Basically, the story opens with Christopher confronting the problem of his wife’s infidelity. She’s left him for another man and forced him to lie and tell everyone that she’s abroad taking care of her ailing mother. What’s worse, Christopher isn’t even sure if Sylvia’s child, the heir to his estate, is his. Then, however, when his wife, bored of her affair, wants to return home to him (though they agree to a sexless, loveless partnership rather than divorce), meets a young woman that he would like to have an affair with. This, of course, drives Sylvia mad.

And that’s just the first 100 or so pages!

In the background of all this sexual tension and warfare is World War I and the changing political, social, and economic environment of England. All of these elements, thrown together, make a very interesting novel. The war of attrition that Christopher fights in the trenches of France parallels the sexual “war of attrition” going on in his personal life. All this confusion is evident in the writing. There are time jumps and point of view shifts that disorient the readers and, I’m pretty sure, disorient the narrators themselves. This is what makes Parade’s End an interesting read.
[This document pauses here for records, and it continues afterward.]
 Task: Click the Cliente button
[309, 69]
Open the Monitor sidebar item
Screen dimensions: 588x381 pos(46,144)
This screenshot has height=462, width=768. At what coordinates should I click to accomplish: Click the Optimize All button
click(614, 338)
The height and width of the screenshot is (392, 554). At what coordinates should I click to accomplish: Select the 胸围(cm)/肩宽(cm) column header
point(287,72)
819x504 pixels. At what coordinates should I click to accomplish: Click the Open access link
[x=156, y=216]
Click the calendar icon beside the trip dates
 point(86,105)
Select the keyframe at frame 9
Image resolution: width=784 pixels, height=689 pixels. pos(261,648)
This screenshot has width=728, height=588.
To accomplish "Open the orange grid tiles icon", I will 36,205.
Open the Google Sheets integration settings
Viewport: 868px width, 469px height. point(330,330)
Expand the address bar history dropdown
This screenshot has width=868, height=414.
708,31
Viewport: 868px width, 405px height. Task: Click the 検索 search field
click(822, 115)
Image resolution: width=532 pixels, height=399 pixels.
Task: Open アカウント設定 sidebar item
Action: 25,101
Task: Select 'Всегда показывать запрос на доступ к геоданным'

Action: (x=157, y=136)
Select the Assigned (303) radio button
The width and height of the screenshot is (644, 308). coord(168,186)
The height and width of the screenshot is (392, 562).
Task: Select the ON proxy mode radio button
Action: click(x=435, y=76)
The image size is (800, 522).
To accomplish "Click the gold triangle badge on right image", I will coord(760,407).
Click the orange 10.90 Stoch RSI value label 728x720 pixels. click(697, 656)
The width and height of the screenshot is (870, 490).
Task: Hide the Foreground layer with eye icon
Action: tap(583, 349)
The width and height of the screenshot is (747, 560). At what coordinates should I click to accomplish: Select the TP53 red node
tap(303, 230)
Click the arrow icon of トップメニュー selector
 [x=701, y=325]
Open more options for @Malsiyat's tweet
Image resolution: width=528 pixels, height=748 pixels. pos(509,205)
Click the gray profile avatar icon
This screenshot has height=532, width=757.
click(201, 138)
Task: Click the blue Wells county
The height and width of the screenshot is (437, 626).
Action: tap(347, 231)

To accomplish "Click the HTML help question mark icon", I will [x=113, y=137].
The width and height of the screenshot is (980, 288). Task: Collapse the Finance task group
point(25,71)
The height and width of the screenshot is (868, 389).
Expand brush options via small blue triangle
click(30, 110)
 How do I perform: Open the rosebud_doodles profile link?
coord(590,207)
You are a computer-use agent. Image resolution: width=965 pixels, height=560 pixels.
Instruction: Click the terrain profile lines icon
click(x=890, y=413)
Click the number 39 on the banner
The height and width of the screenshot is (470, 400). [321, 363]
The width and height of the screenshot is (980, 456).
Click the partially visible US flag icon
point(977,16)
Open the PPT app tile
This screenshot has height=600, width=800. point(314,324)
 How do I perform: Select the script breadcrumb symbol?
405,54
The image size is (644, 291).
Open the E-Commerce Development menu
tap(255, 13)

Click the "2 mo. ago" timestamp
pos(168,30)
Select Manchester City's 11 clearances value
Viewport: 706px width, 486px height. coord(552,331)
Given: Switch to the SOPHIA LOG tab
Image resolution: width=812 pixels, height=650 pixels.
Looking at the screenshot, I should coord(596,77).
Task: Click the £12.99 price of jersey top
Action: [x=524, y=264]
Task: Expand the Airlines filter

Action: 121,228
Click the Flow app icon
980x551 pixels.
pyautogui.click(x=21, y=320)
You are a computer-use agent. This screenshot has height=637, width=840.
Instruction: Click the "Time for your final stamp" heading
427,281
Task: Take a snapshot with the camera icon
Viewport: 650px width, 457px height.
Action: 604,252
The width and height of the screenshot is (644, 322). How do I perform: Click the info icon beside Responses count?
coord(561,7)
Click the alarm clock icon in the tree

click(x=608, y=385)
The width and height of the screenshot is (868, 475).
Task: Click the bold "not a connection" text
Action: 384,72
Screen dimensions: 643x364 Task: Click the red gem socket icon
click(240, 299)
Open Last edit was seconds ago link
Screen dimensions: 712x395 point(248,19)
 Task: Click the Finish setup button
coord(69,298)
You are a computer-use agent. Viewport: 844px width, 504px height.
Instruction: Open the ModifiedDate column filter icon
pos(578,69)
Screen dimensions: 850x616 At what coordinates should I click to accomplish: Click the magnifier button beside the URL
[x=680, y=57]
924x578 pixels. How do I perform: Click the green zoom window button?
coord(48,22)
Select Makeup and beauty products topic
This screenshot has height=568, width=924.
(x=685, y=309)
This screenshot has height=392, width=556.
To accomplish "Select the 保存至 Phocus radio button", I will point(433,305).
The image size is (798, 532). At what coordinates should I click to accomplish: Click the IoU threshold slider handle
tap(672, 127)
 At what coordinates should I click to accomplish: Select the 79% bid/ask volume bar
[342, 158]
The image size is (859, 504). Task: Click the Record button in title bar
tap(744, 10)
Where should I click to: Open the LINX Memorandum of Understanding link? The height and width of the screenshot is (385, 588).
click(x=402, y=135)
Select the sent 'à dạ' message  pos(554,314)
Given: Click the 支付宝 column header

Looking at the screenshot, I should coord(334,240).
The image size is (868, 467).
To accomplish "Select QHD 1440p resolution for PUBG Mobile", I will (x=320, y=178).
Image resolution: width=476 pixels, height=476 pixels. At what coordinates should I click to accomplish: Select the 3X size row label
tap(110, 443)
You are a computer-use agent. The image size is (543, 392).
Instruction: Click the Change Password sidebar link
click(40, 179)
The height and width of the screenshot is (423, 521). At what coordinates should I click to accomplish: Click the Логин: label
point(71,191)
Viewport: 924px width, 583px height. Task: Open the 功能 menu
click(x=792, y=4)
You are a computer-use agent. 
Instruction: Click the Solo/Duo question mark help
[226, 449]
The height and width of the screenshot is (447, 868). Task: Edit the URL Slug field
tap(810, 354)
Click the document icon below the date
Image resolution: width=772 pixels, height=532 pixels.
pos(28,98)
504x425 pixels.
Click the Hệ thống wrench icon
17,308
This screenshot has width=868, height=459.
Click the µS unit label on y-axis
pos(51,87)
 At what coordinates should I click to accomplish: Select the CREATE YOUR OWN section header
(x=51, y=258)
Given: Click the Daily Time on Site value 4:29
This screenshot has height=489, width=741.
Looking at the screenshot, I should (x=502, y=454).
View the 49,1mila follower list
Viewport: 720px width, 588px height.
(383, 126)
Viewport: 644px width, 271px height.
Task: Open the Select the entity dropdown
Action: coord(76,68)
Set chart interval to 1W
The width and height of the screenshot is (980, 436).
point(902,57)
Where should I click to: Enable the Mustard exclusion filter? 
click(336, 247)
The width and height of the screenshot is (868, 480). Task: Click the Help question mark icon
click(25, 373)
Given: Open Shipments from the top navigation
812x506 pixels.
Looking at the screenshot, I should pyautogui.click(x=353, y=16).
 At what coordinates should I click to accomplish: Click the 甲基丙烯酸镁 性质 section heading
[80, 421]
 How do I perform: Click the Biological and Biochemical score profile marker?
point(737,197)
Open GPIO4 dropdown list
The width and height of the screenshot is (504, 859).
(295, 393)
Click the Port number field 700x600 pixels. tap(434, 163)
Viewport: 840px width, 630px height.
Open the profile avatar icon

Overall, I guess I liked Parade’s End. It was just a very long, tedious read at points. I guess that’s to be expected when you’re reading something so long and detailed though. In the end, although while I was reading it there were points when I just wanted the book to be over, I found Parade’s End really interesting and possibly even a book that I’ll revisit someday.

Rating: ****
Up Next: Middlesex

Book #43: Howards End

I enjoyed E.M. Forster’s Howards End.

It’s a novel with a lot going on in it. There are lots of different conflicts. There’s the conflict of class and money and society stratums: from the lowly bank clerk who dreams of reading, to the semi-priveleged sisters who enjoy reading and debating and discussing freedoms, to an even older generation of landed, moneyed, privileged families. Further, Howards End boasts the conflict between a materialist and an idealist who wind up getting married.

The plot centers around two English families in the early 20th century. One is composed of the two Schlegel sisters, Helen and Margaret, who live in reasonable comfort and enjoy reading and engaging in intellectual and moral discussions. Both sisters are extreme idealists. The second is the more prestigious, well off Wilcox family. The Wilcox family owns the estate Howards End, around which much of the book seems to take place.

I say “seems to take place” because, although the majority of the plot does not take place at Howards End and it is rarely mentioned, the characters keep being drawn back to the place. Underneath everything that is happening, there’s Howards End. It’s the undercurrent that keeps pulling the characters back together through the years.

I really liked Howards End. The writing is nice, most of the characters had depth, and I enjoyed a lot of the social commentary and observations made by the Schlegel sisters. Forster captures the social tensions in early 1900s England very well in Howards End. Urban life is on the rise; idyllic country life is fading into the background, and through all of this is the question of the country house Howards End, pondered by the Wilcoxes and the Schlegels.